## [What the task requires]
Some lines in the records below may hold the word "input"; give the number of those lines and nothing else.

[Records from a data collection]
• • • • •
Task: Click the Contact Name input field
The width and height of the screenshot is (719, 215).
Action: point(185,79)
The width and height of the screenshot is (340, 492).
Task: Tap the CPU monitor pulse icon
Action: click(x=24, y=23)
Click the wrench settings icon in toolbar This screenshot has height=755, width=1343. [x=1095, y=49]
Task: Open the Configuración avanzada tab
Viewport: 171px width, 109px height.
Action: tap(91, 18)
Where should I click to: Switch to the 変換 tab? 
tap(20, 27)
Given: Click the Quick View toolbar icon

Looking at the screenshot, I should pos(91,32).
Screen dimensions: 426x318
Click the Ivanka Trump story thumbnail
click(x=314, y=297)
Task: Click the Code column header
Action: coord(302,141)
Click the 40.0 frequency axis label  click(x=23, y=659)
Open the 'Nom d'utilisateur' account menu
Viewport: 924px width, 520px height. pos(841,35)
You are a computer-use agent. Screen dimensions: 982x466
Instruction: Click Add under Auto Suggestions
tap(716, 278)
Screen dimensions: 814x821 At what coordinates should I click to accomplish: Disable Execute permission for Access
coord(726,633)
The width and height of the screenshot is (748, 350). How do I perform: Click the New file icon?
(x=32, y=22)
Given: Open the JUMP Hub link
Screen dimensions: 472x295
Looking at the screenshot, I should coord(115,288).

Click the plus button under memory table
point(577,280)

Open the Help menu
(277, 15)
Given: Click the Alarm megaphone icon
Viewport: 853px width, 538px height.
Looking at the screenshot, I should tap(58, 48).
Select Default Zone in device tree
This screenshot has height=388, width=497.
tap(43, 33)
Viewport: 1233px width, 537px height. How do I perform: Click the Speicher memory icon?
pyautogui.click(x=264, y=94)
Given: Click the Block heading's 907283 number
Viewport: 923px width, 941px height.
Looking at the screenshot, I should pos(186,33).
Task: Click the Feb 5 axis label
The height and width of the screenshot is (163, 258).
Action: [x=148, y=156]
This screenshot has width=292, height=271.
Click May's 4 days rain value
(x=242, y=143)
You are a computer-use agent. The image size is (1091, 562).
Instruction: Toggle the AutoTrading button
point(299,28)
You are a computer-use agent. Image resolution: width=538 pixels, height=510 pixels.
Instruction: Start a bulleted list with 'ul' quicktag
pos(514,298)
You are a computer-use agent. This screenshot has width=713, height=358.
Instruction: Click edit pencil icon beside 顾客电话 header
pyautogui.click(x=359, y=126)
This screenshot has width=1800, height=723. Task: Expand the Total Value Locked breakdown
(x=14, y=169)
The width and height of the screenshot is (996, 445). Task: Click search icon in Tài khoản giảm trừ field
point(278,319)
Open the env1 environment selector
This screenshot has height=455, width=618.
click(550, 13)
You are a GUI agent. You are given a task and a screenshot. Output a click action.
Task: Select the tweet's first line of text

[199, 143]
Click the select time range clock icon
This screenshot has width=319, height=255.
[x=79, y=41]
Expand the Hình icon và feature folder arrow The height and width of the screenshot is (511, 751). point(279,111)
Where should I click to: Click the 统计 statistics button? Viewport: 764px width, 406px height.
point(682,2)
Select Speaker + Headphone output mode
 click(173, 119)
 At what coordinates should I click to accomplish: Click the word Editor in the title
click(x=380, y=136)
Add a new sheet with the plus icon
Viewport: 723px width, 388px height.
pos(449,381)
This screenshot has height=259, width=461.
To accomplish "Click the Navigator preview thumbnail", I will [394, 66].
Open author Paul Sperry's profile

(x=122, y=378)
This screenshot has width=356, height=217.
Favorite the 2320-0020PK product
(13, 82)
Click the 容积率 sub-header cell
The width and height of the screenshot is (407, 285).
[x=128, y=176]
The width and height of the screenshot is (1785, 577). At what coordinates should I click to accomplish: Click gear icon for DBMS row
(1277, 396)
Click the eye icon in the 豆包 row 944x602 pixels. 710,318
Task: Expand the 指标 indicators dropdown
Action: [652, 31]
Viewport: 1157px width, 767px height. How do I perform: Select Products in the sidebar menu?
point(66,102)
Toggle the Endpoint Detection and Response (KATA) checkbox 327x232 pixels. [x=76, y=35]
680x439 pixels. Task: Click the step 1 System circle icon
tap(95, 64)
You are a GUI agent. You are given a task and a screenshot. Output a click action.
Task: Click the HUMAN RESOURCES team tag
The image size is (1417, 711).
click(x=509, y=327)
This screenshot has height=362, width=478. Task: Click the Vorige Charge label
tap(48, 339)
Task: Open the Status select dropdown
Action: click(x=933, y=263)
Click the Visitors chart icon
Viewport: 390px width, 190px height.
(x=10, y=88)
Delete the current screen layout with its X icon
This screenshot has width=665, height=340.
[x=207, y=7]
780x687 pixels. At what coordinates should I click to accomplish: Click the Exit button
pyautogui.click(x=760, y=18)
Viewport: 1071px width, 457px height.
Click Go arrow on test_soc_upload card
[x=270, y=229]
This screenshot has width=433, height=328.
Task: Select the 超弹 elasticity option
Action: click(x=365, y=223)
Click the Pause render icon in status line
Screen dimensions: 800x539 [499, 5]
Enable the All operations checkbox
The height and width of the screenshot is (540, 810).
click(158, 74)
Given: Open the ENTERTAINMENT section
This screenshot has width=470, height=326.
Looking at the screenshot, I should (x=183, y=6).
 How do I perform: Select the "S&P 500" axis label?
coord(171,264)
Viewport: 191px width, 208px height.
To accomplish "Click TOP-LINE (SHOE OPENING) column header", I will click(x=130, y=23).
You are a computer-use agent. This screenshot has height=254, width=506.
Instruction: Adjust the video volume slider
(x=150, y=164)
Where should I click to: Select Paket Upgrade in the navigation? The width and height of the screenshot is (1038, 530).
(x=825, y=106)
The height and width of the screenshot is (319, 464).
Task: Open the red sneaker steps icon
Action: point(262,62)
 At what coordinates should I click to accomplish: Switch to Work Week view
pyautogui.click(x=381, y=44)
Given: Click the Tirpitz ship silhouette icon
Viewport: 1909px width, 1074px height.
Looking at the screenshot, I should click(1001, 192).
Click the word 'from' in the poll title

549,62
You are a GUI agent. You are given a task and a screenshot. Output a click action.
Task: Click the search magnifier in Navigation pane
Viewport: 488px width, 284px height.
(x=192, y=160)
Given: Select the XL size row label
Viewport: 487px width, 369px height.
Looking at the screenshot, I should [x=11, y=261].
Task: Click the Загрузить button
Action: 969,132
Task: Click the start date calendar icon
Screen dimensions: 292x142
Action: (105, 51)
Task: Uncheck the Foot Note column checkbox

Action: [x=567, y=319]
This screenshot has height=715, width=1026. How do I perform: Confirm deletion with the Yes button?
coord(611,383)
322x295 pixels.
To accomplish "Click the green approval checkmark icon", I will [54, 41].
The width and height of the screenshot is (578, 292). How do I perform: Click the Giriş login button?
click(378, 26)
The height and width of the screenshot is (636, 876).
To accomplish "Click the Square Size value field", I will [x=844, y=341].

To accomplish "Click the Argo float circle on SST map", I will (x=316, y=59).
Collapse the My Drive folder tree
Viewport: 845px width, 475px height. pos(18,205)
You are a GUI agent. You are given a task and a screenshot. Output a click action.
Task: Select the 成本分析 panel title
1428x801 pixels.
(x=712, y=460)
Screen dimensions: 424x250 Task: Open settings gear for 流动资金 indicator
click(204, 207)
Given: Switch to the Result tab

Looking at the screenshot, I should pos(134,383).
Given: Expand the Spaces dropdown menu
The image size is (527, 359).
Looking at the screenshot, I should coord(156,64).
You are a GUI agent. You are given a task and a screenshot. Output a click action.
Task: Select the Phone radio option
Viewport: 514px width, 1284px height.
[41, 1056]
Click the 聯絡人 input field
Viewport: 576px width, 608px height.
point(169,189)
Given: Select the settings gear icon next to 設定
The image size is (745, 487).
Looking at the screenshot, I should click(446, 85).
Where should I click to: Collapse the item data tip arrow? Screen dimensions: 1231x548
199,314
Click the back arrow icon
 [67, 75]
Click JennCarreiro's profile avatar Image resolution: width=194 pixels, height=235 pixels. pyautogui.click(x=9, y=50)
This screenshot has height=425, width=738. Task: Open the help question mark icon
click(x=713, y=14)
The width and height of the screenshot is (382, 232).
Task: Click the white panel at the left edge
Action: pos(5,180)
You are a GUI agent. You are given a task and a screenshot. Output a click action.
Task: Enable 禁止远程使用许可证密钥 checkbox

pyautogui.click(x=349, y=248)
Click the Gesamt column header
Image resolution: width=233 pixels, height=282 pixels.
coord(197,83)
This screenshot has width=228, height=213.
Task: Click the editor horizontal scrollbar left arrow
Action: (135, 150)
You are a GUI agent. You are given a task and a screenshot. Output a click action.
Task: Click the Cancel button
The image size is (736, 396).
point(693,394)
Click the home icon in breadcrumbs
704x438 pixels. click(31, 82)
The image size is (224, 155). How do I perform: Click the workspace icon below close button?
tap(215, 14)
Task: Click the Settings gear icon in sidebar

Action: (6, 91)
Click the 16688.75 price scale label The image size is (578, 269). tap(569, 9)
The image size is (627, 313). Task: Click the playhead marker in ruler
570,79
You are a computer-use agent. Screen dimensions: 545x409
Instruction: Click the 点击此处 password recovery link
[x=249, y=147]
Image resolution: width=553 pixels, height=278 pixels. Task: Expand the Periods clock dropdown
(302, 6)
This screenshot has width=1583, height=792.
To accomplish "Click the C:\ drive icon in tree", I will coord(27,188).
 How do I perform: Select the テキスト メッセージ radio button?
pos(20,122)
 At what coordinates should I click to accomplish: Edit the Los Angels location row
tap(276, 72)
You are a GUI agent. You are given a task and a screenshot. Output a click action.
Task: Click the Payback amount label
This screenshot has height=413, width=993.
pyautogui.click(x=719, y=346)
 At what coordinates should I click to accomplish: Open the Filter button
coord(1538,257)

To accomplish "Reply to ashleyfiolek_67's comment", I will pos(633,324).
• • • • •
## [Response]
2